Oh sure, I have fantasies about how to change the “morning news” in this household. It begins with me holding a 6-gallon water gun, opening the door on the cats and screaming, “Say Hello to My Little Friend” followed by cats hauling ass away and me laughing after them. Another fantasy involves sneaking up on them from behind, all stealthy like, and blowing a truck horn at them. Frankly, I’ve been wondering what would happen if I put a mirror on the other side of the door window. What would the cats dream up of for countermeasures?

I’ve been in other rooms in the house, or worse, miles and miles away in a hotel room. I’ll awake (due to my cat training) at 3:47am. I lay there and imagine seeing the frantic and confused looks on the cats as they go on and on trying to make “something happen” at the door be it by meow, door handle or scratching at glass. I see their faces contorted with deep concern that, this “morning”, unlike a regular morning is “different”, that, in fact, “nothing may happen”.

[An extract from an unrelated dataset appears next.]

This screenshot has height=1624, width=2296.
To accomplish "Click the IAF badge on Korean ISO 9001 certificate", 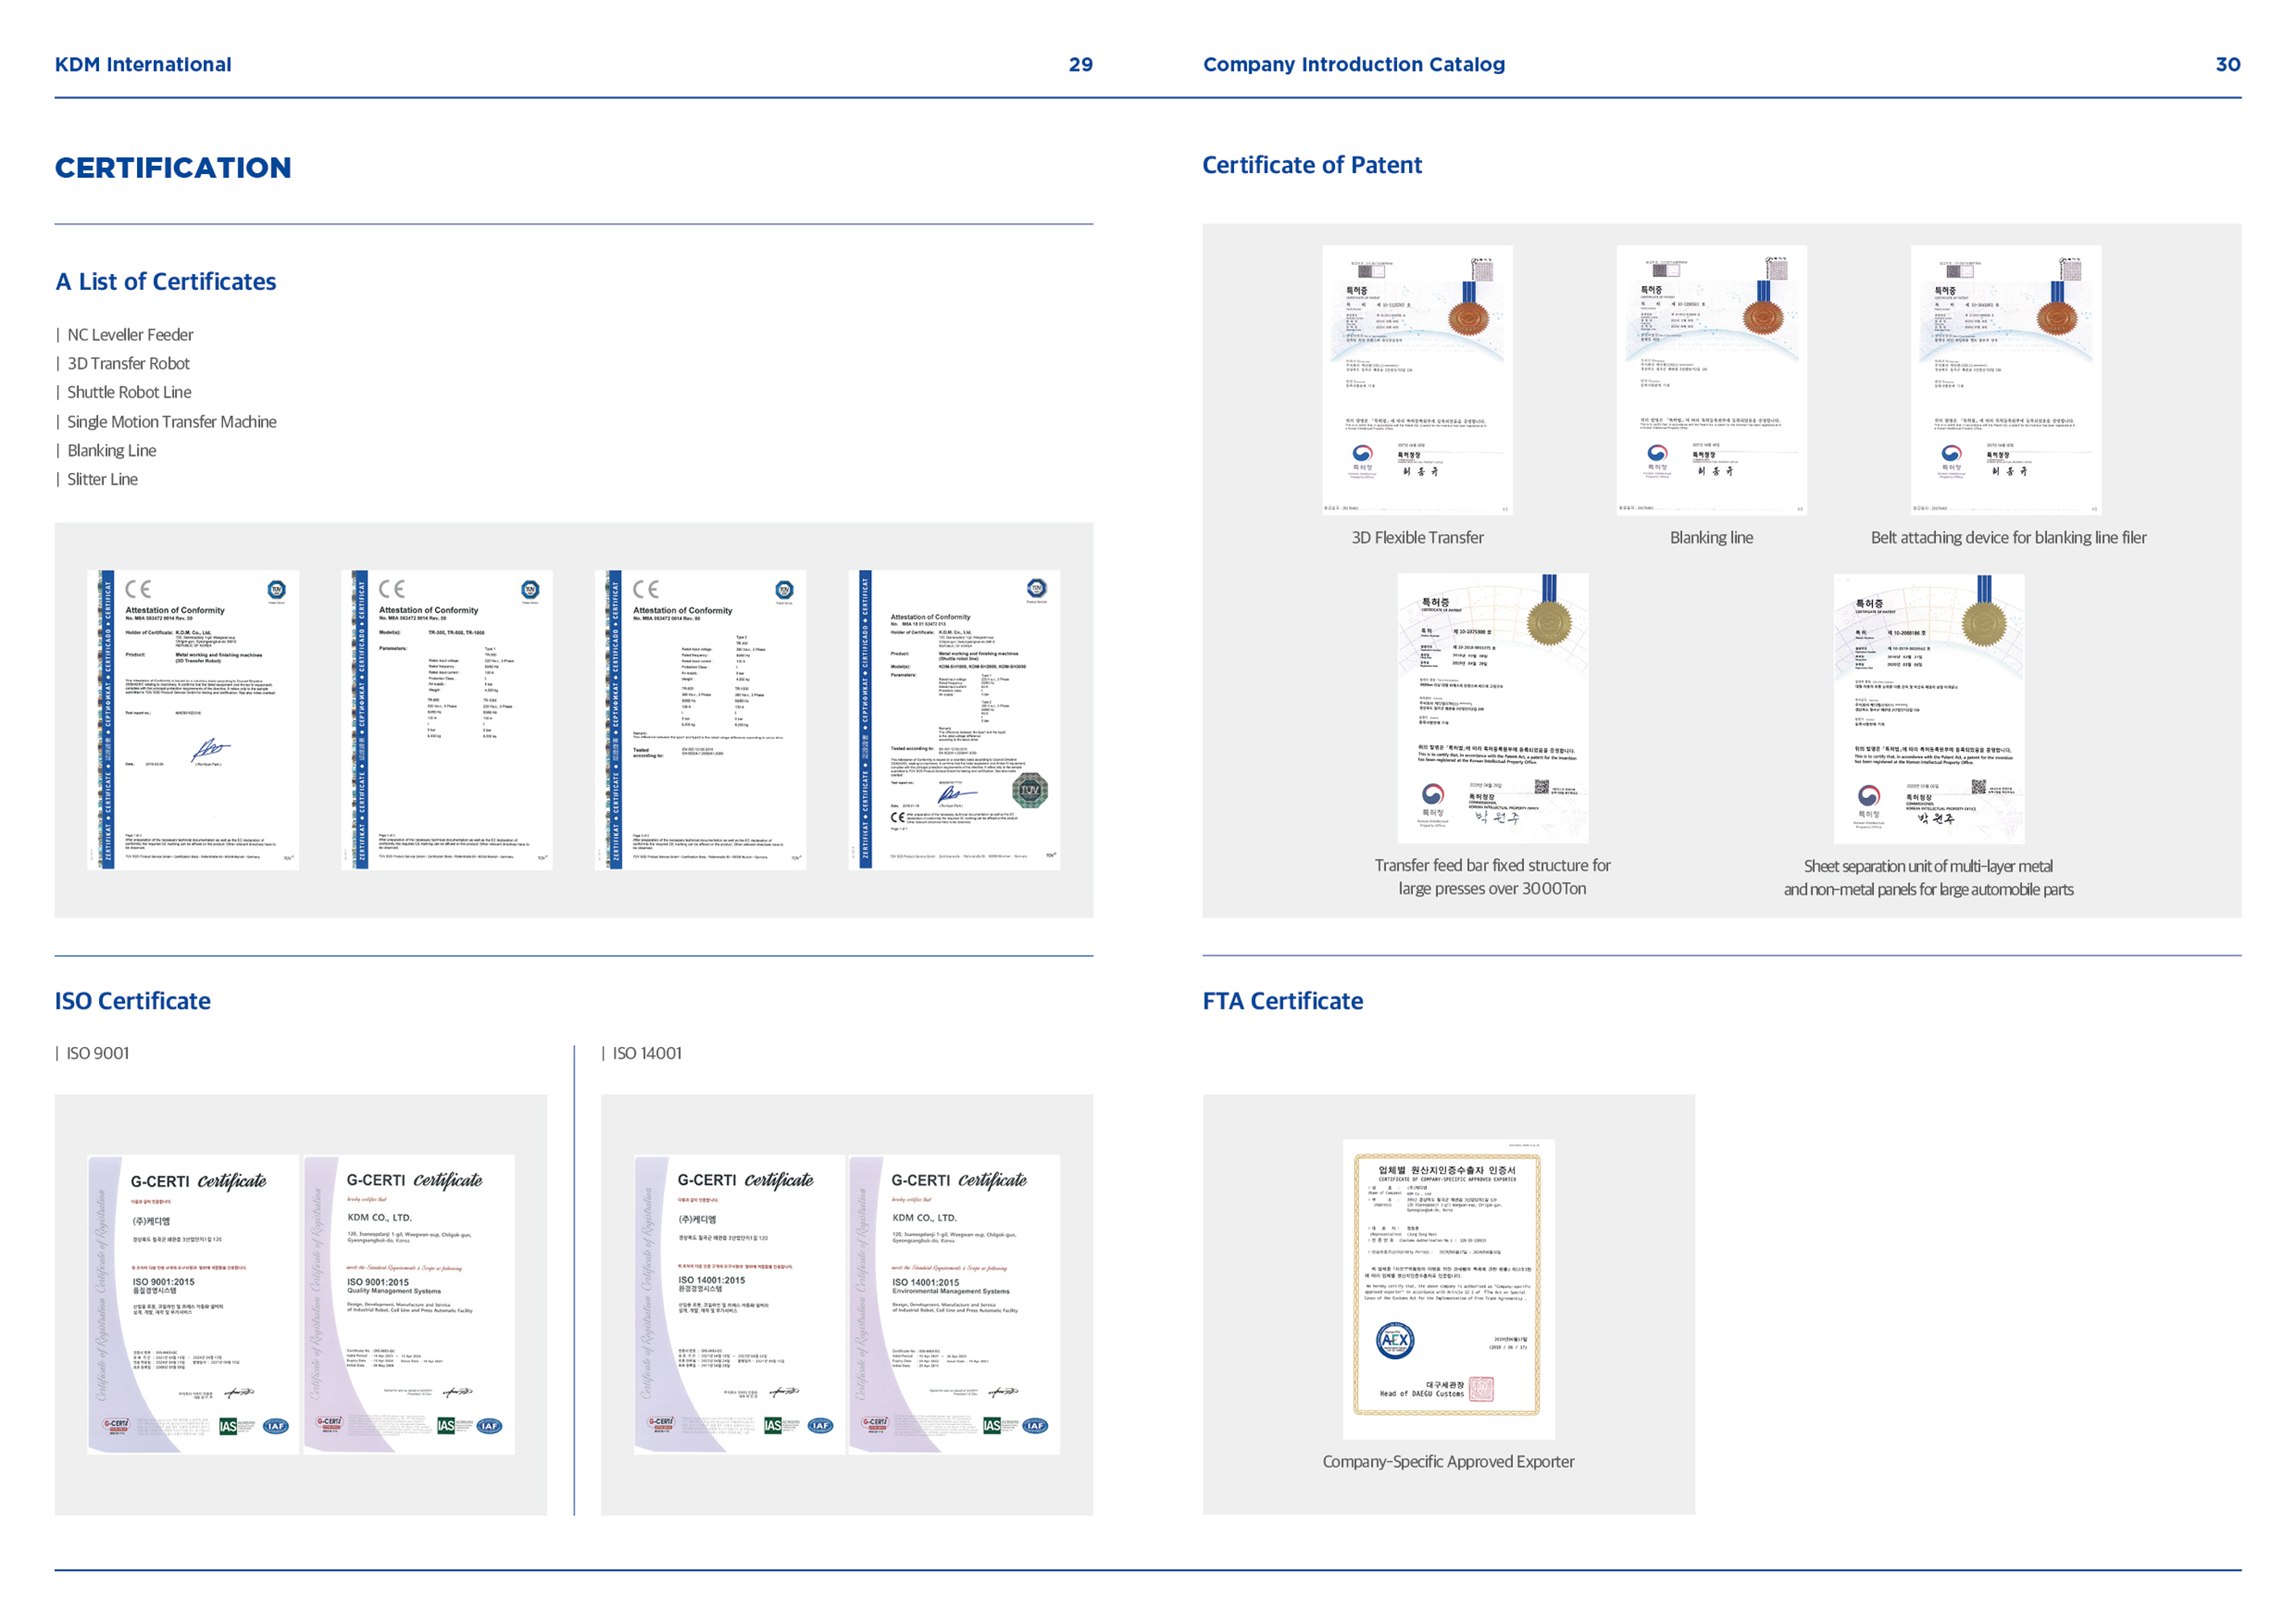I will point(276,1426).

Undeterred, though, the cat’s, through discipline and the unwavering belief that good things happen to bad cats, continue to claw, meow and otherwise break-in to the house. From what I’ve been told, they usually give up after several hours, and then carefully assign each other a specific portal on the home and keep it under constant surveillance.

This strategy always works, as, at some point, a door (or window) will open, and the good times can start all over again. If they can see in and spot someone, they will remain there, glaring at you, and devising a strategy to wake you up. In the case of Starry, this usually means breaking something, albeit accidentally, because he’s a little un-coordinated due to the excessive catnip habit. In the case of Luke, it means he deliberately will shove something off of something else so that it “falls” and therefore “makes noise” resulting in “something happening”. It always works.

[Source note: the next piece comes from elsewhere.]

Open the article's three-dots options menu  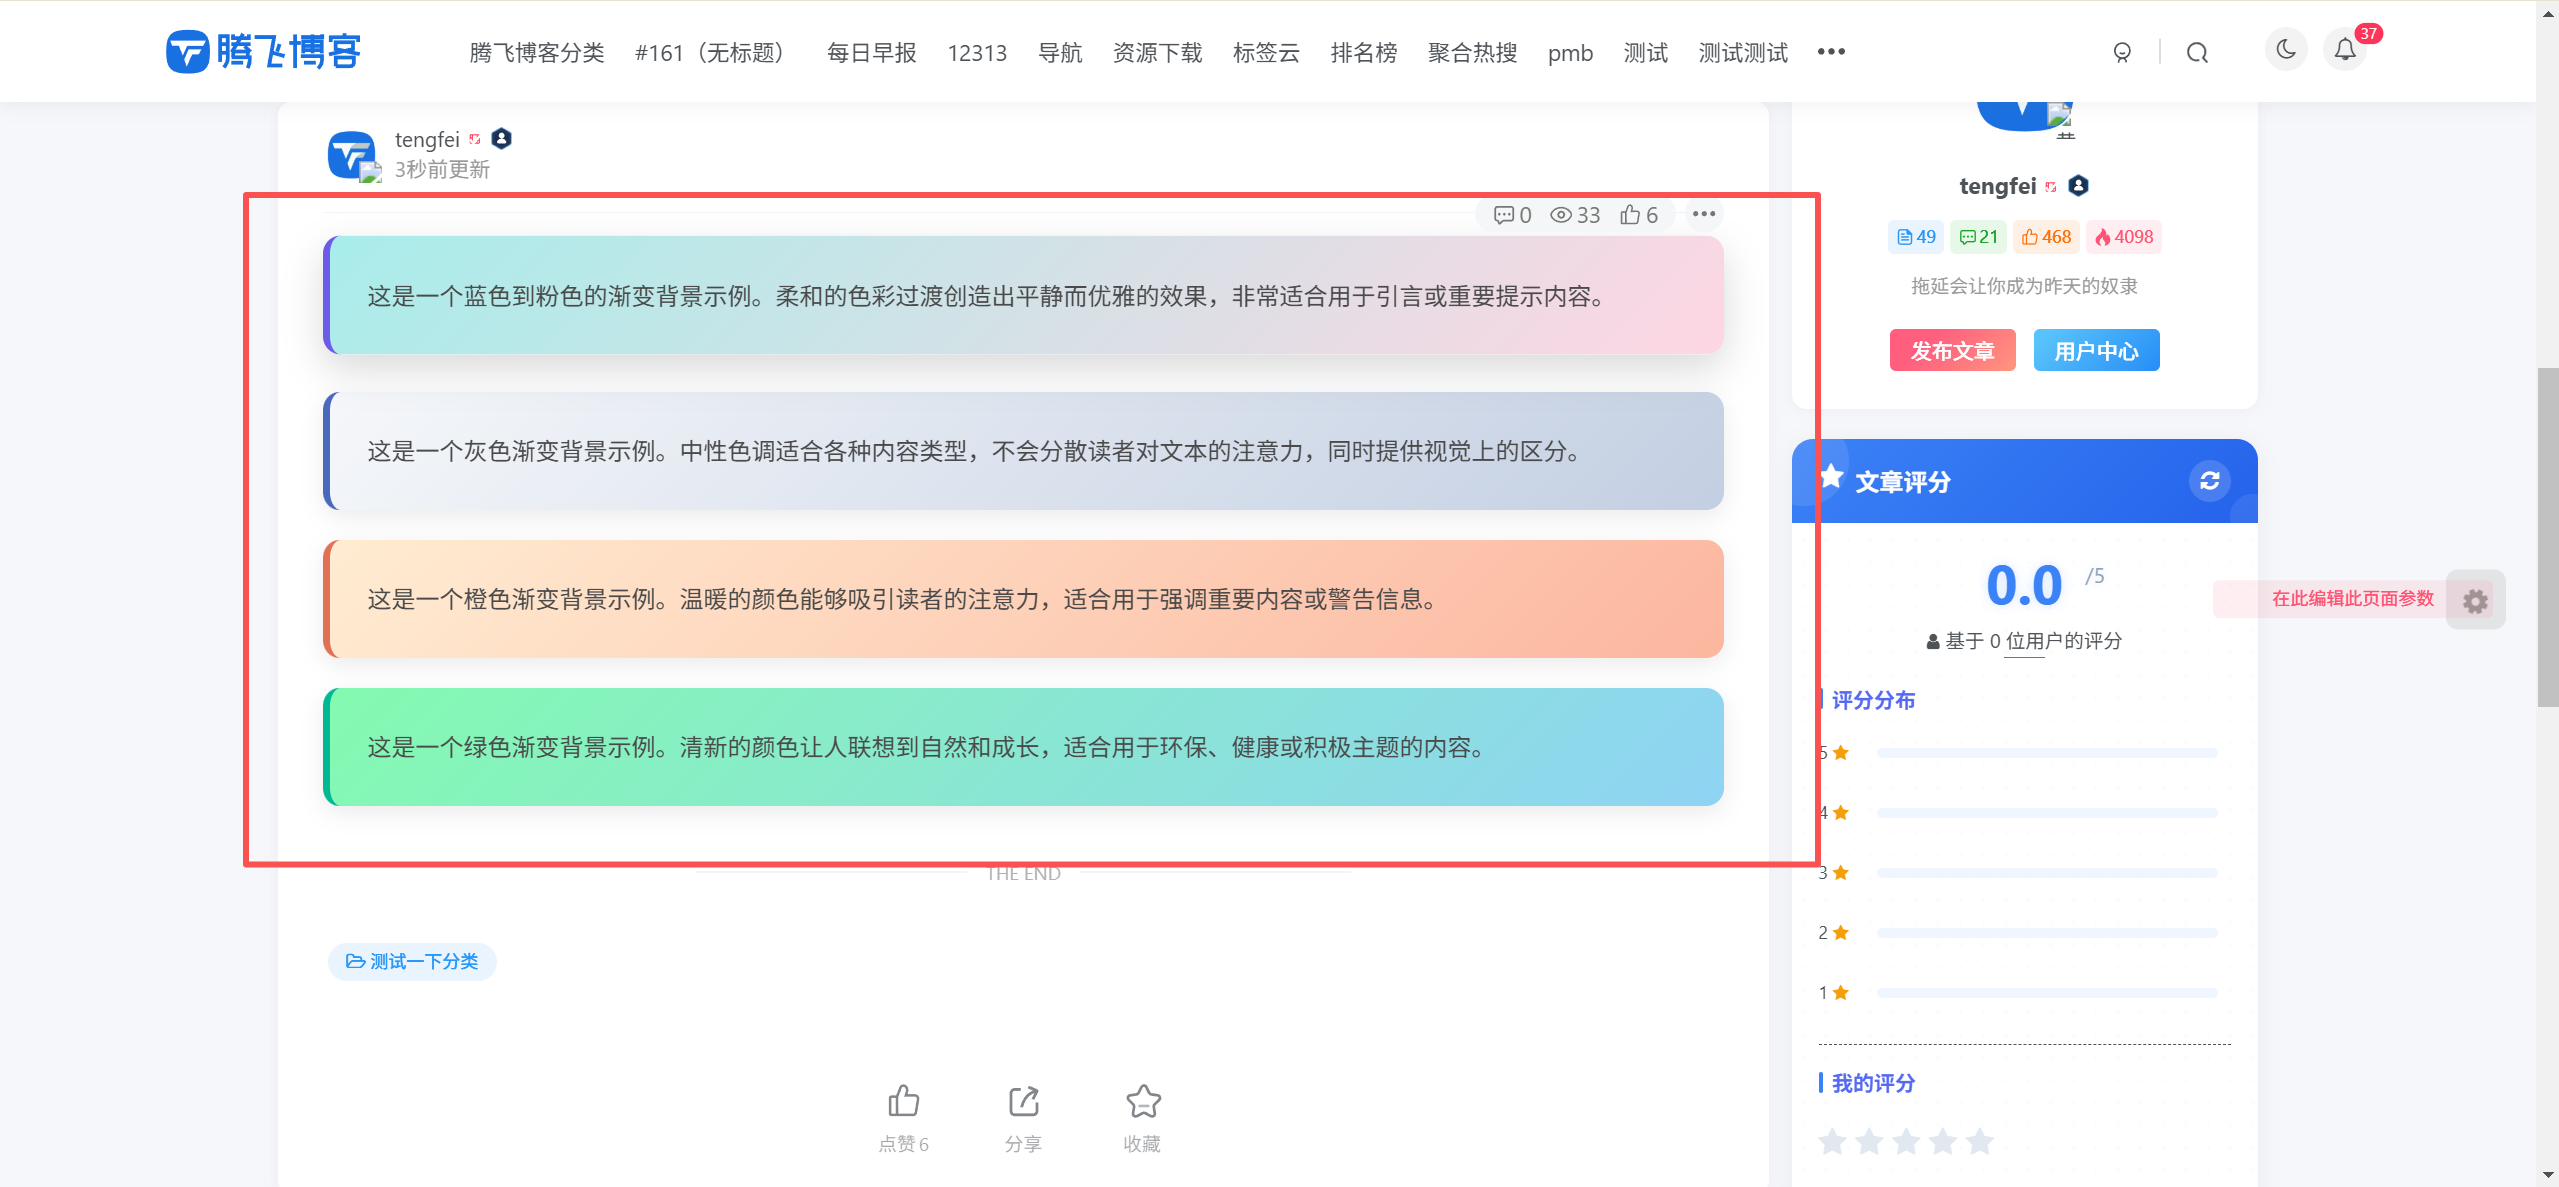pos(1704,214)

So, the big night is over, and, one way or the other, the cats get in. What a sight to see! Imagine having to move out of the way as a torrent of partied-out, hung-over, and in the case of Starry, blurry-eyed, cats rush past you as if this morning was the last morning that Waffle-House was selling scrambled eggs and ham. Starry, being blurry-eyed usually bumps into my leg first, and then continues running into the house, undeterred to experience the high of “being inside”.

They quickly tiger-down all available food sources and sometimes have little “fights” as to who eats first. Starry drinks water out of the toilet, as does the dog and Minners. Obi, drinks water out of the aquarium and, what with him being so smart, the other cats (other than the toilet drinkers) have copied him on this feat. Lately, he’s improved on the procedure, as he now drinks the water that leaves the filter, before entering the realm of fish (and turtles and little bugs that fly around the house).

So, finally, the cats have had their big night out, got themselves onto MTV, nobody got run over by a car, nobody got sliced by Mean-Pea, and nobody got arrested. It’s time to sleep!

Nope, it’s still morning after all (though there is still debate as to what phase of “dawn” it exactly may be), and, so, there might still be some more adventures outside. Meanwhile, I’ve laid myself back to sleep, glorious, fulfilling, dream-filled sleep. After all, it is still dark outside. Ah, sleep, comes quickly knowing full well…. What the heck?

The synchronized scratching, the meow and the door handle are all now employed again – but in reverse. They now want to go outside to see “what’s happening” and screw around some more with “that guy” that they’ve trained so exceedingly well.